(Source records)
== Segment start ==

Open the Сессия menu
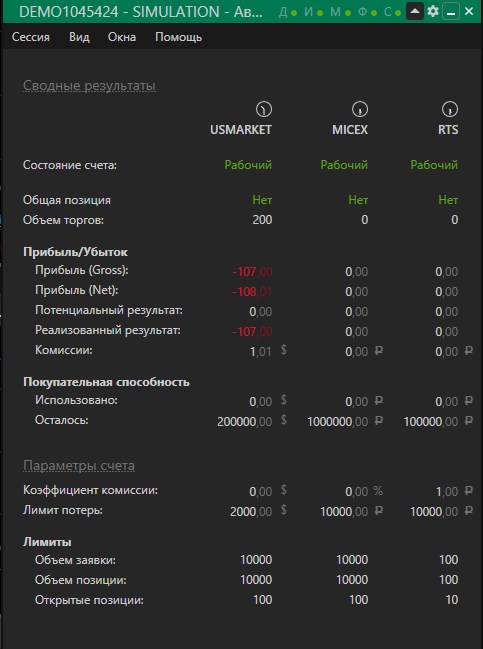 pos(31,37)
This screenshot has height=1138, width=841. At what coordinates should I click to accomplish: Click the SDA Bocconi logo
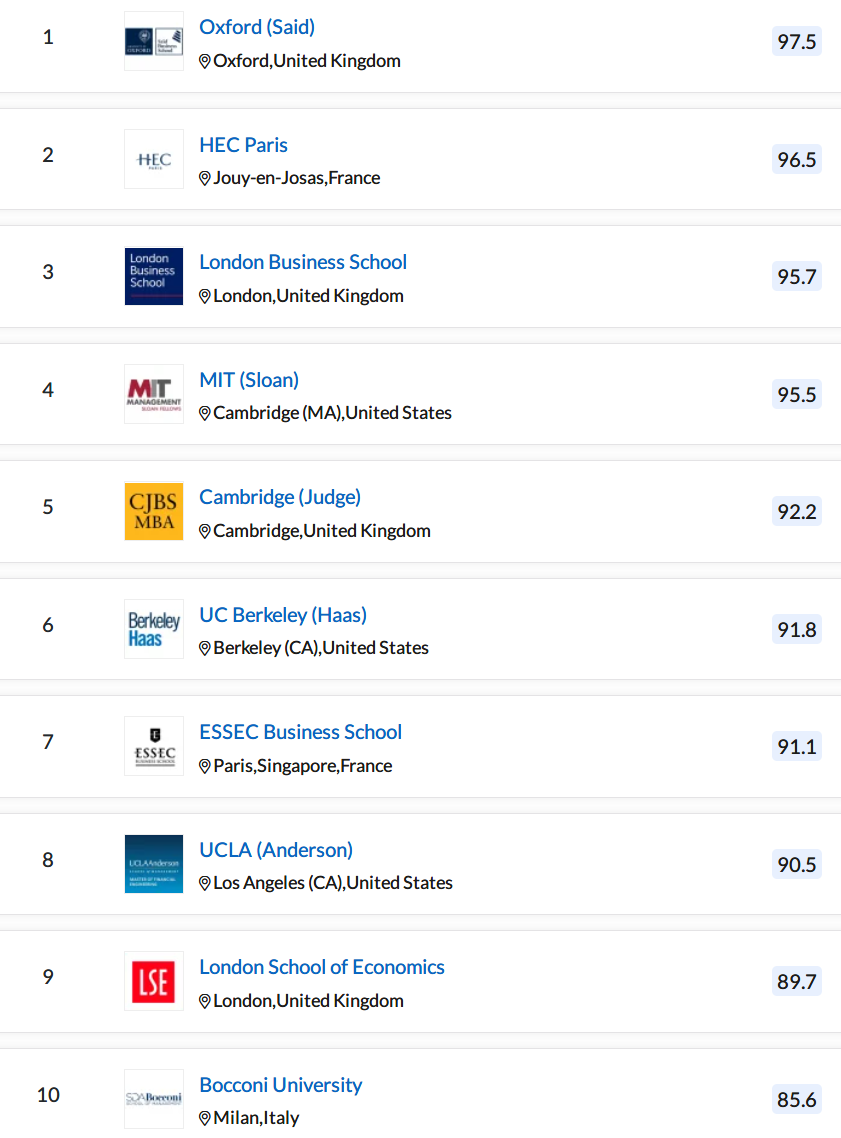pos(154,1099)
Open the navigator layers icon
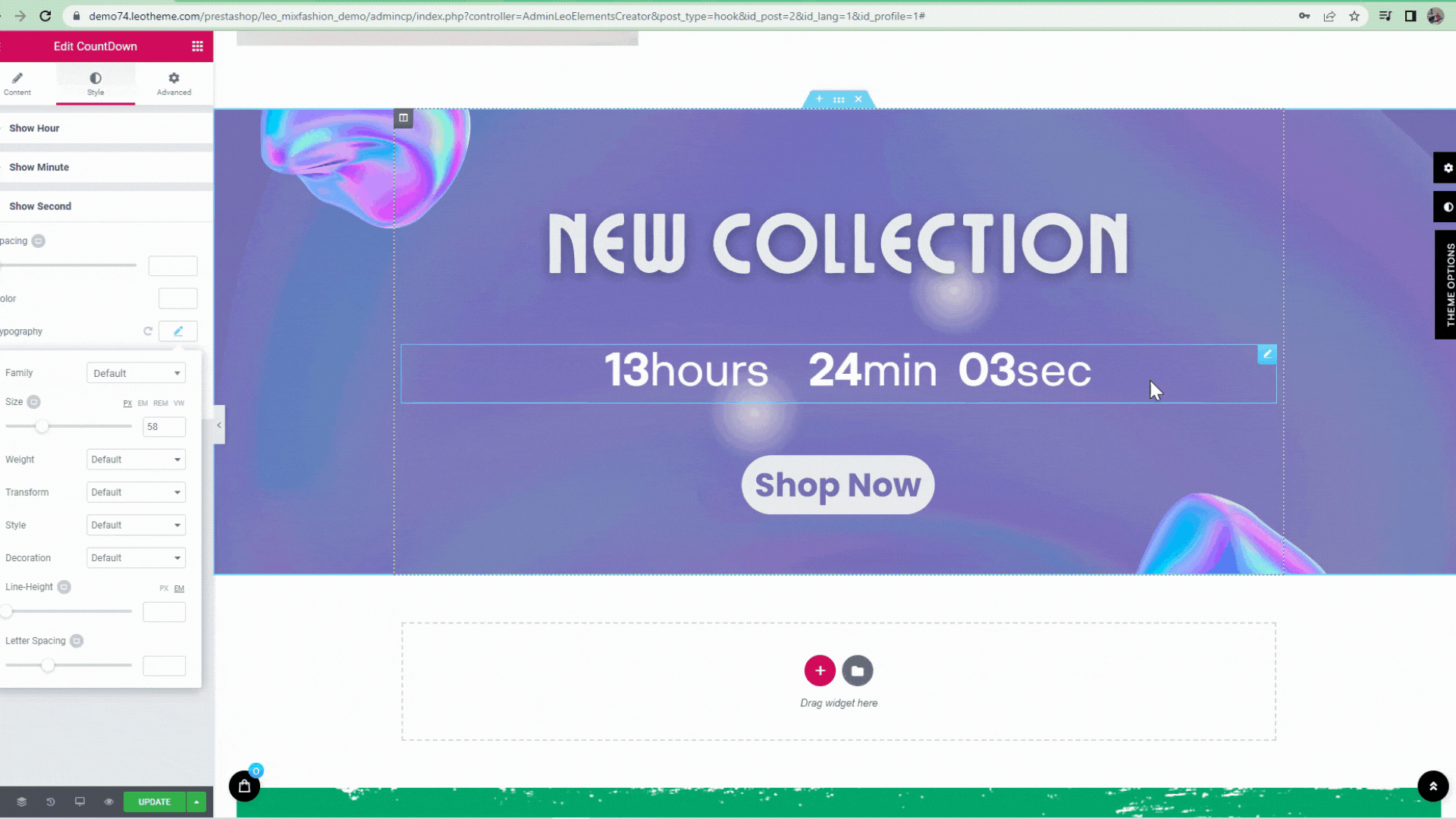1456x819 pixels. pyautogui.click(x=21, y=802)
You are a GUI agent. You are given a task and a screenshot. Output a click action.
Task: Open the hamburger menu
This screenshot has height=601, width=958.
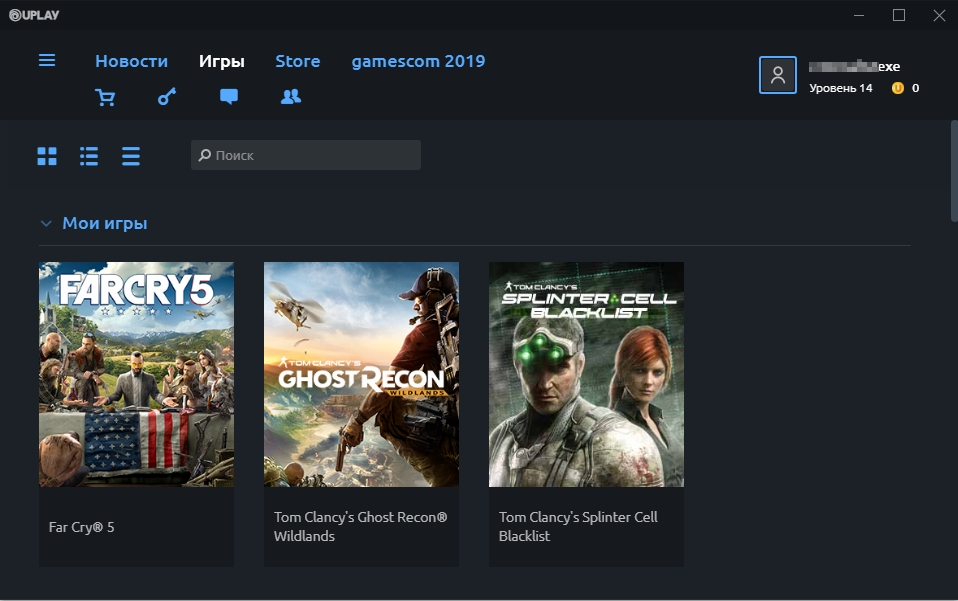click(47, 61)

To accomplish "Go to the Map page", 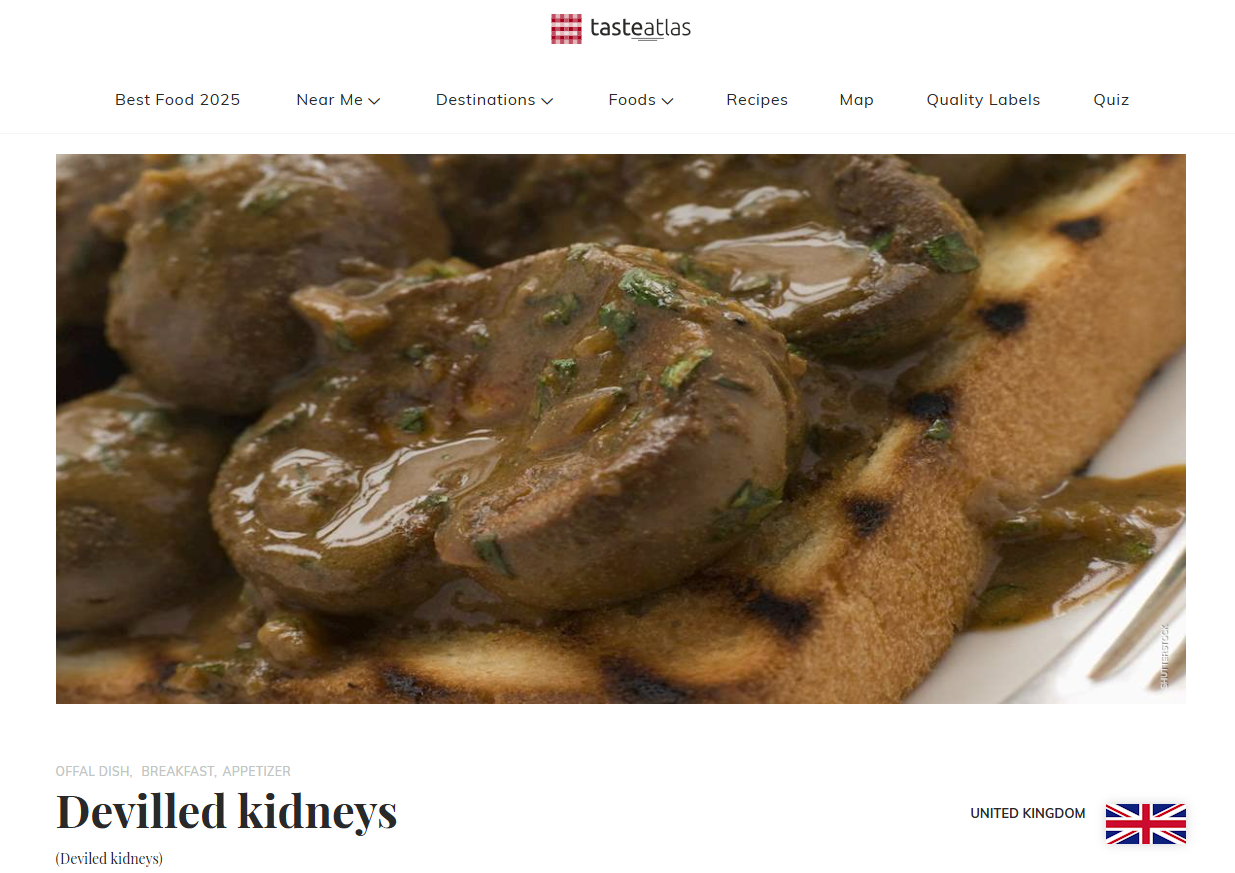I will [x=857, y=100].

== Segment end ==

__BRIEF__: Repeat the records above exactly, from the first line through the line that contains "You are a GUI", and leave out the pictures.

__YOUR SOLUTION__:
Open the Сессия menu
 pos(31,37)
This screenshot has height=1138, width=841. At what coordinates should I click to accomplish: Click the SDA Bocconi logo
pos(154,1099)
Open the navigator layers icon
1456x819 pixels. pyautogui.click(x=21, y=802)
You are a GUI agent. You are given a task and a screenshot. Output a click action.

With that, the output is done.